* GIVEN PASSAGE

I don't see how the implications will be huge. This is L1d cache which is just 4...

twic · on May 25, 2020

If the 48 kB of cache has 64-byte lines, then it has 768 lines. If a line takes 5.3 ns to fetch from the L2 cache [1], then that's ~4 microseconds to fetch all of them. It's not as if the processor will stop and do that after a context switch (and it can overlap the loads with other work etc), but that's roughly the order of magnitude of the cost of an L1 cache flush

[1] https://stackoverflow.com/a/4087331/116639

lmilcin · on May 25, 2020

Nope.

The cost would be right if the cache was usable after context switch. Since it is likely stale, the new context will be pulling new data into cache as if nothing really happened.

monocasa · on May 25, 2020

Well, the question is how many of those lines are already stale because of the work done by the other processes during the context switch.

brigade · on May 25, 2020

Throughput isn't the inverse of latency; the throughput of L1 <-> L2 is 1 line per cycle. If IA32_FLUSH_CMD exists, probably a better order-of-magnitude estimate is ~200ns for writing back dirty lines to L2 during the switch.

* PROBLEM TO SOLVE
Render this sentence from the cache-flush thread above in Spanish: "If the 48 kB of cache has 64-byte lines, then it has 768 lines."

* RECORDS
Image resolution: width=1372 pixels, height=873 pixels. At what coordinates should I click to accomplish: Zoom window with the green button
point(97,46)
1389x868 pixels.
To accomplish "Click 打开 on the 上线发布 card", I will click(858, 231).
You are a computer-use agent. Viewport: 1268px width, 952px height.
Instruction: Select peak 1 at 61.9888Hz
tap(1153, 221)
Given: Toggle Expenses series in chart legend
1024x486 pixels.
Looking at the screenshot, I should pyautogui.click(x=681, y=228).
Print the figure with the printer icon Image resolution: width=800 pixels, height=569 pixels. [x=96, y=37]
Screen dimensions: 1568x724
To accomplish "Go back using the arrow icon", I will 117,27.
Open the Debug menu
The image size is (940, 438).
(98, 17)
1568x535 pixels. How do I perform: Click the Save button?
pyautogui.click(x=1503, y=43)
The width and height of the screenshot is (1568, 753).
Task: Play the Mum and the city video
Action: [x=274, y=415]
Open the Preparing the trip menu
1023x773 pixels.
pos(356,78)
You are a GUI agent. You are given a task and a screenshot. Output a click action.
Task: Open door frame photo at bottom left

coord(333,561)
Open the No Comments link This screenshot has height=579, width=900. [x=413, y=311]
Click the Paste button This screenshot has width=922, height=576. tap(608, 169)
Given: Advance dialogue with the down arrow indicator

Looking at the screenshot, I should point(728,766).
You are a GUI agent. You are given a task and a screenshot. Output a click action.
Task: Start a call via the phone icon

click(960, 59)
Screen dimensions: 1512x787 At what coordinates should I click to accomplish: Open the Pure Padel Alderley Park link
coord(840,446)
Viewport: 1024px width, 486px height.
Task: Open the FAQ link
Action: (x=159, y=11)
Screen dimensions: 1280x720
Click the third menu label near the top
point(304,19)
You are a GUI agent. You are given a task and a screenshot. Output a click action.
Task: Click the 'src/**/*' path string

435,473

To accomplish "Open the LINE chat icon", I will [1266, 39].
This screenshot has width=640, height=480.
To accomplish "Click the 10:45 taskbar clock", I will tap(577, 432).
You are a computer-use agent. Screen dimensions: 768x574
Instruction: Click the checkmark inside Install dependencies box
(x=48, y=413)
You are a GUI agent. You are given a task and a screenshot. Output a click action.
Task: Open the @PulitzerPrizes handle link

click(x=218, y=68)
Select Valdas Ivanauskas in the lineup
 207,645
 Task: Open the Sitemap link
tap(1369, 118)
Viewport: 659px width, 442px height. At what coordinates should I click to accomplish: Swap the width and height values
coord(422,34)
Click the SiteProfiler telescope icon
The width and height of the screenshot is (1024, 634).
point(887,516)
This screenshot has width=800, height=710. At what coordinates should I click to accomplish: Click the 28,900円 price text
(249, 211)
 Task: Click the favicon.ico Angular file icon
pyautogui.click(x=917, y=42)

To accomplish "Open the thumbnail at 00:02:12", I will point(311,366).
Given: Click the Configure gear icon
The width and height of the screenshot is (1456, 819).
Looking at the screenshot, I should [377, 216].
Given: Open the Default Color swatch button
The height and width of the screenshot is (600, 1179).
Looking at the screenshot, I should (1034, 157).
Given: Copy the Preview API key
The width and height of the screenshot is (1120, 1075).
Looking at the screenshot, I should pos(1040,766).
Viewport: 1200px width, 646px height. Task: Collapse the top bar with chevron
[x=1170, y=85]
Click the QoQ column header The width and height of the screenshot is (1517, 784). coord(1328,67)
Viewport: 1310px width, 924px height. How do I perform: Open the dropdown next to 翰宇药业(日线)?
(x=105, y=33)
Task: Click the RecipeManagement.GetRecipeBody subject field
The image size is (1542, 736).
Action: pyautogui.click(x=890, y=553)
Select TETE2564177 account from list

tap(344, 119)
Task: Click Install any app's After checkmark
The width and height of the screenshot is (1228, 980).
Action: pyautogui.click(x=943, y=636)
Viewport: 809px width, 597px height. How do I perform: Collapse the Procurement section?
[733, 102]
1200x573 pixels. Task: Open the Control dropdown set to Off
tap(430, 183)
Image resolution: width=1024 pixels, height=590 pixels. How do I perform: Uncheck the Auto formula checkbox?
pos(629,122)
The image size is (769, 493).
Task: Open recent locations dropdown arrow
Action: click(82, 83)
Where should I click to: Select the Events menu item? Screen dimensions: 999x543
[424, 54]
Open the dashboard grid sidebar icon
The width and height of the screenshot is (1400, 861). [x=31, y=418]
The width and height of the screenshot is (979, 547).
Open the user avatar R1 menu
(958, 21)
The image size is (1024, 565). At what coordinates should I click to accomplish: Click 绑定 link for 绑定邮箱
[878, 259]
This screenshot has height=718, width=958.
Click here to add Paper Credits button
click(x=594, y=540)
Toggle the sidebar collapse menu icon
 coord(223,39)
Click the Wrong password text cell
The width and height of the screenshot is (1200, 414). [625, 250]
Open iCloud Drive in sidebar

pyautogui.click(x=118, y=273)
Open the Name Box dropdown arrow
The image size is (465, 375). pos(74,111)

* RESPONSE FOR THIS EXERCISE
Si los 48 kB de caché tienen líneas de 64 bytes, entonces tiene 768 líneas.